REQUIRED WORK:
1. Print the portion of the passage on Swiss democracy word for word, starting at "The cantons can" and ending at "Education and so on.".
2. Answer these questions from the passage on Swiss democracy:
(a) In what year did Californian direct democracy become fully established?
(b) How often does the canton of Appenzell Innerrhoden hold cantonal elections?
(c) From what age can young people vote in the canton of Glarus?

TEXT PASSAGE:
In the previous part of this article we've looked in detail at the Swiss system of direct democracy.

It's hard not to conclude that direct democracy is the reason why Swiss society works so well. However, one then remembers the direct democracy in California and is no longer so sure. Not that the Californian direct democracy is necessarily bad, but it shows no spectacular results either.

One possible argument to explain the discrepancy could be that direct democracy needs time to mature. Which it certainly does. We've already seen how the Swiss popular initiative needed hundred years to evolve to its current form. However, Swiss direct democracy dates back to the end of 19th century, while Californian direct democracy became fully established in 1911. Difference of mere 22 years.

Another possible explanation of why Swiss direct democracy works better is that California is constrained by being part of the United States. And there is no direct democracy on the federal level in the US. Maybe the dysfunction trickles down from above and the local direct democratic institutions are not able to cope with it.

I have no idea whether that's a plausible explanation, however, we may be wiser after giving a closer look to the second pillar of the Swiss political system, the feature that is often called "federalism" but which can, in my opinion, be interpreted in much wider sense as decentralization at all levels of the society.


Switzerland has once been a loose confederacy of independent states and the unification in 1848, to a significant extent, preserved that independence.

While there is a central government, its powers are rather limited. So-called "principle of subsidiarity" applies: The areas managed by the federal government are explicitly listed in the constitution and anything that is not included in the list automatically falls under the jurisdiction of the cantons. Even in the areas that the federal government is responsible for, it often does the decision making, but leaves the execution to the cantons. So, for example, although the Department of Justice and Police exists at the federal level, the police forces themselves operate at the cantonal level, in larger cities even at the municipal level.

Each canton is a small state on its own. It has its own constitution, its own parliament and its own government.

Even the political system varies among the cantons. Most cantons hold cantonal elections every four years, but the canton of Appenzell Innerrhoden holds them every year. Yet other cantons elect their parliaments every five years. Most cantons use majority system in cantonal elections. However, canton Ticino uses proportional system. In canton Bern, one seat in the cantonal government is reserved for a representative of the French-speaking minority in Bernese Jura. In the canton of Glarus, the voting age was lowered a few years ago and therefore, unlike in the rest of Switzerland, young people can vote from the age of sixteen.

The cantons can negotiate directly with each other and adopt mutual treaties (the so-called "concordats") thus bypassing the federal government. Powerful intercantonal organizations exist: The Conference of Cantonal Governments, the Conference of Cantonal Ministers of Finance, the Conference of Cantonal Ministers of Education and so on.

While these parallel structures make it possible to keep the central government lean, some argue that they are lacking the full democratic accountability. As far as I can say, it doesn't look that bad though. When German-speaking cantons were trying to harmonize their school curricula, the measure was voted on in cantonal referenda in all the affected cantons rather than having it forced on them by the conference of education ministers.

DATASET SECTION:

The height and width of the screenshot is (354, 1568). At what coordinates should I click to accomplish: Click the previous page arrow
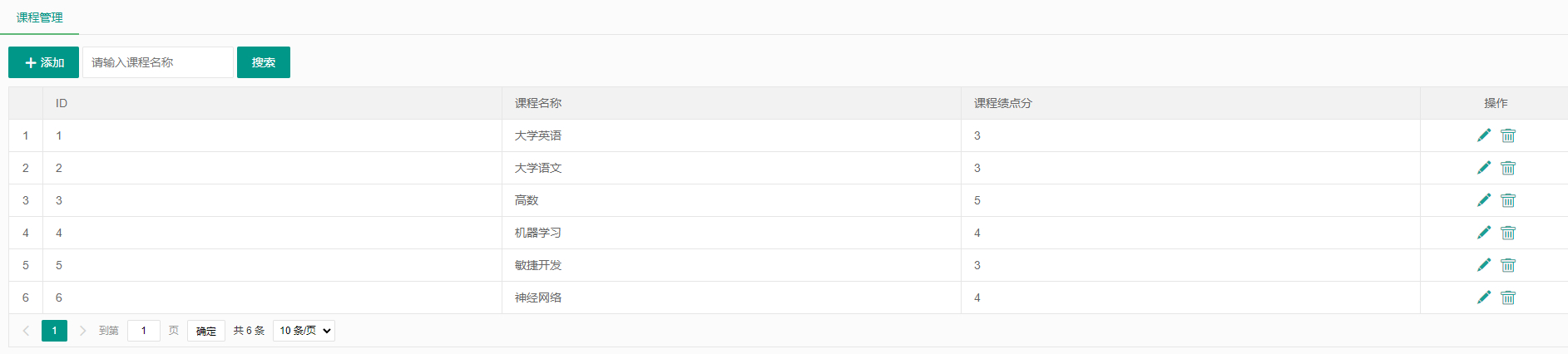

ANSWERS TO EACH TASK:
1.
The cantons can negotiate directly with each other and adopt mutual treaties (the so-called "concordats") thus bypassing the federal government. Powerful intercantonal organizations exist: The Conference of Cantonal Governments, the Conference of Cantonal Ministers of Finance, the Conference of Cantonal Ministers of Education and so on.

2.
(a) 1911
(b) Every year
(c) Sixteen